How is MRSA Transmitted?
Community-associated MRSA is normally transmitted by touching the infected skin of someone who has MRSA or coming into contact with personal items from that person, such as towels, washcloths, razors, brushes, combs, and other personal items. MRSA can live a long time on door handles, floors, shower stalls, sinks, and other surfaces that may not be clean. You can help prevent contracting MRSA by not using other people’s personal items and practicing good personal hygiene.
How to Prevent the Spread of MRSA
Drug-resistant staph entering a cut is the most common way people contract MRSA. To prevent the risk of infection, bandage all cuts and wounds to your skin promptly, and keep those areas from coming in contact with other people. Because two percent of the population has MRSA without knowing it, contact with someone carrying MRSA can cause an infection even if the former doesn’t show signs of being infected.
What Should You Do If You Have a Skin Infection?
If you have a skin infection, keep it bandaged to avoid the possible spread of MRSA to other people. You should also seek medical attention as soon as possible to have it treated, and to have MRSA or other serious skin conditions ruled out. Not all skin infections are MRSA, but if yours is, treatment will prevent the spread and health complications.
Other People at Risk for MRSA
If you have a weakened immune system, you are more at risk for contracting MRSA. People who are being treated for cancer, people who use substances, surgical patients, those with HIV/AIDS, and people who have had intravenous injections, catheters, or implants all have an increased risk of infection.

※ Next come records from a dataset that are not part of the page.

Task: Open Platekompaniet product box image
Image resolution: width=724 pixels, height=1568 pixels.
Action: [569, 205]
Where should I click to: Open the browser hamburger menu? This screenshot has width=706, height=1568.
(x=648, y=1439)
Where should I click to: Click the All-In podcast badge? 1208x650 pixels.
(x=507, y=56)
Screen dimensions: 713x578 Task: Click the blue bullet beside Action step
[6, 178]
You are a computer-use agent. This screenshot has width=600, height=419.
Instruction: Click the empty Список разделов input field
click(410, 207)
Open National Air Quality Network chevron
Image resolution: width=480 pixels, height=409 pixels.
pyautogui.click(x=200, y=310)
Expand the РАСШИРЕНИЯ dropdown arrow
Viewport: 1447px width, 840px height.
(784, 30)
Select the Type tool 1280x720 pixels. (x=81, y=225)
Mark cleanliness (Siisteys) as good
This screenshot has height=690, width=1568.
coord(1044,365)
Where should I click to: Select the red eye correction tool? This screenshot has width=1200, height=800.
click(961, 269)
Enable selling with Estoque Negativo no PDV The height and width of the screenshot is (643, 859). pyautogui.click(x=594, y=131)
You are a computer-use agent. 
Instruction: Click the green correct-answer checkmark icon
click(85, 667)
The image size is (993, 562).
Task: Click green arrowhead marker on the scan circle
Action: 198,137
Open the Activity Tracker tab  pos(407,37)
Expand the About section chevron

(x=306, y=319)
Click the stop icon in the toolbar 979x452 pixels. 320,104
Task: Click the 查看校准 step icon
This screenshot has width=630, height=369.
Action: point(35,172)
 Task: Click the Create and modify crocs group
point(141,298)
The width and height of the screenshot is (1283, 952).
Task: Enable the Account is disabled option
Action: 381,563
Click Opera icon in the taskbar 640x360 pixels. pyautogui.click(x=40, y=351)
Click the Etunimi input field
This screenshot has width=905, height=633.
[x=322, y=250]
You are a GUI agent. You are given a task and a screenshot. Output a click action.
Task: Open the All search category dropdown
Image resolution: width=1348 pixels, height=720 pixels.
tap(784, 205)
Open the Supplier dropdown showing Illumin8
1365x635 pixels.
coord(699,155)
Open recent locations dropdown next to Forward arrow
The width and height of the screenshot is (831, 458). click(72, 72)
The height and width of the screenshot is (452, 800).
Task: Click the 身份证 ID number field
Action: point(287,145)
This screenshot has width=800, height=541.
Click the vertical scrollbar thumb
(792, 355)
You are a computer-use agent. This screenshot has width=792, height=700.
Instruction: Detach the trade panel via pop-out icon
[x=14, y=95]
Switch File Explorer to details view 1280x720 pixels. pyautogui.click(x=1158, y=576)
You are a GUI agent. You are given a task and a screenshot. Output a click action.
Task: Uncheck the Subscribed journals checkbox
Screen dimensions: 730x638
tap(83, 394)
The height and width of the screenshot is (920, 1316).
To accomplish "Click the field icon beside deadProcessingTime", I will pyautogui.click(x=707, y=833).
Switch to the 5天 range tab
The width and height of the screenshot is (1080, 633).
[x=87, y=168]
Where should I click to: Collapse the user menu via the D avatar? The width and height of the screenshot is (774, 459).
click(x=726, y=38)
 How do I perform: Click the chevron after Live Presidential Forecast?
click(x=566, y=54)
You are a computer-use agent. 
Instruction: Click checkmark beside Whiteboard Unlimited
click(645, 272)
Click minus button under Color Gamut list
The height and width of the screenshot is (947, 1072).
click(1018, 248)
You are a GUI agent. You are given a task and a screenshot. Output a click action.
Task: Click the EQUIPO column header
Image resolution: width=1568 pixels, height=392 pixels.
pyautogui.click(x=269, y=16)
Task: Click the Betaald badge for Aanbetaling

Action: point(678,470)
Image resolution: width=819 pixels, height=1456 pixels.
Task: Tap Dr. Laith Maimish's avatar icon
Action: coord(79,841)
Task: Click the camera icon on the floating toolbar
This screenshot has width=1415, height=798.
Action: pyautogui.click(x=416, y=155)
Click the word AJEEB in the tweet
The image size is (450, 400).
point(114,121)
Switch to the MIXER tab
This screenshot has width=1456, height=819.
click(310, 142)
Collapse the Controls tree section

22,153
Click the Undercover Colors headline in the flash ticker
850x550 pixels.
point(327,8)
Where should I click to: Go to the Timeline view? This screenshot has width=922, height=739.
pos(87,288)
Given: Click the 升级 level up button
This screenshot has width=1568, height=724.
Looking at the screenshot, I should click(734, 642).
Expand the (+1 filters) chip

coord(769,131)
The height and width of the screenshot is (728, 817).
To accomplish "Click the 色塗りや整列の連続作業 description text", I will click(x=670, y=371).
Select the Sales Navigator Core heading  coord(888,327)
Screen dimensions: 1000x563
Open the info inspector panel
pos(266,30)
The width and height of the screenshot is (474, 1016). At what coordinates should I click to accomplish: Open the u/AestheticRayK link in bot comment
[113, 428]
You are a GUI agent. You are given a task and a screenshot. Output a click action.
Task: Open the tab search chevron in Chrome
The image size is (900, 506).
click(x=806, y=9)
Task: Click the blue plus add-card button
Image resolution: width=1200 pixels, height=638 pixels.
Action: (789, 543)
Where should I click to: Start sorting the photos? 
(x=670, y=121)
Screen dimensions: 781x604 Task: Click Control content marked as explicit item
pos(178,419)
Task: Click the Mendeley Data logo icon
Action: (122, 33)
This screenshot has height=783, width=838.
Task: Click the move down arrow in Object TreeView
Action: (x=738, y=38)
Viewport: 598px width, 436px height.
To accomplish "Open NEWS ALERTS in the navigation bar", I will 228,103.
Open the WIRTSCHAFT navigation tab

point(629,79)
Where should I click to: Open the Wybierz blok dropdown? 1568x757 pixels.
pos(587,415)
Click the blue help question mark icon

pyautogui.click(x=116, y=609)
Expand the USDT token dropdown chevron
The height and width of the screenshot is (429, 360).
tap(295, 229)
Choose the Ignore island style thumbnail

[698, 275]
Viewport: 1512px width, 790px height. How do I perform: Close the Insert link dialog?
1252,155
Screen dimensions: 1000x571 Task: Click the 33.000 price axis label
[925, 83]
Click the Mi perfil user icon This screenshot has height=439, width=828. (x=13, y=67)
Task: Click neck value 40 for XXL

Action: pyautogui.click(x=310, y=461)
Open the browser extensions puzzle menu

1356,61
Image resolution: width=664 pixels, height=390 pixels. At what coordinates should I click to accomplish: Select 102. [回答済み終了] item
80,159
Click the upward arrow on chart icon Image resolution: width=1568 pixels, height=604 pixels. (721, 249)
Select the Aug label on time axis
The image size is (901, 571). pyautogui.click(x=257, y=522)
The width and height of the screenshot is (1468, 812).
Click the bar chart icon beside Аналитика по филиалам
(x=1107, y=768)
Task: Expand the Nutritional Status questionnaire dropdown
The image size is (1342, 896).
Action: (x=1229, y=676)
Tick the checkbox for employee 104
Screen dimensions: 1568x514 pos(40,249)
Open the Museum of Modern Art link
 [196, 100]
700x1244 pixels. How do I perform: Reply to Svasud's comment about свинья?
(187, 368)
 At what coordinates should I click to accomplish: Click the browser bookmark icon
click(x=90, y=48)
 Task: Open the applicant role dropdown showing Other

Signs of MRSA Skin Infection
MRSA acts like a regular staph infection because it is staph. However, it is harder to treat due to its resistance to many antibiotics. Symptoms include a swollen and reddened bump that is painful, pus or other fluid in the skin, skin that is warm or hot to the touch, and fever.
How to Prevent MRSA
If you’re concerned about contracting MRSA, practicing good personal hygiene is your best defense. That means bathing or showering every day, and frequently washing your hands. Do not share personal items such as soap, toothbrushes, washcloths, towels, brushes, and razors. Keep cuts and other injuries bandaged, and limit physical contact with other people in MRSA-prone environments.